At least that's what I've noticed happens about 99% of the time. There are exceptions to this rule.
After initially contacting customer service for questions about why peer reviews (of some ME/CFS garbage) were not published for a certain piece, I ended up with a brief email conversation with the chief editor of the journal. He didn’t respond to my questions and essentially accused me of attacking his integrity by questioning a decision made by one of his editors, and if that decision was in line with their stated values.

After sending a long list of suggestions to my local library’s e-book app that essentially implied they’ve completely neglected what I believe is an important aspect of the user experience, I got a profound thank you, a promise to pass it on to the developers (but no guarantees), and was asked to keep sharing ideas.

I have no clue if it will result in any changes so ut might just be empty platitudes, but the differences in how my questions were met are astounding.
 
I'm almost a broken record on this, but: this is something the software industry has mostly (/somewhat) solved. Because our job isn't about programs, or computers, or software, or anything like this, it's information. We deal in information, in how to create it, transform it, assess it, transfer it, validate it, and so on. So, out of necessity, our information processes are very mature, including the information processes that allow us to do the rest of our work, a giant system of trial-and-so-so-many-errors.

Of course it varies widely, but most large software companies have bounty programs, where if you report a bug they didn't know you can get rewards, usually cash. Sometimes a job offer, especially if it deals with security or is especially tricky. There are open programs about finding and exploiting security holes, and they are taken very seriously, completely unlike the academic publishing model which basically considers all issues shut once a paper is published. Open source projects, which is a closer model to academic research, also does similar things, and mostly for reputation gains, so would be the best model to emulate.

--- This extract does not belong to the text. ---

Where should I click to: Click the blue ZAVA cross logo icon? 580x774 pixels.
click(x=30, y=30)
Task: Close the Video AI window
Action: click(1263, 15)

Of course one big difference is that software developers want to know about bugs. To correct them. Quickly. Whereas in academic research, every error pointed out is immediately dismissed as a personal attack, and things don't get much better from there. Completely different cultures. Despite the fiction of science being "self-correcting", scientists hate being corrected. Absolutely hate the living hell out of it, because mistakes are considered a mistake, rather than a continuous process of iterative improvement, where after-market service and maintenance is crucial to the industry.

It's seriously demoralizing thinking of how much medicine could be improved if it actually did multidsciplinary work, spanning across actual disciplines, rather than specialties of the same discipline. Engineering methods and especially the processes we use to deal with information could radically improve things there, but of course people solely trained on memorizing bits of human biology don't really see the potential here. Which is odd considering how so much of clinical work is basically following scripts, just with much less error- and exception-handling, testing or validation.
There are plenty of examples of things going very wrong in the software industry as well.

And software is different than science, because the purpose of software is to do things, while the purpose of science is to figure out the truth.

If one of the programs your software relies on gets broken, you either have to fix/replace the program so it does the same thing, or rewrite your program to achieve its goal without the broken one.

Unless you’re proposing to codify all of science into some kind of unified system, that mechanism will never manifest.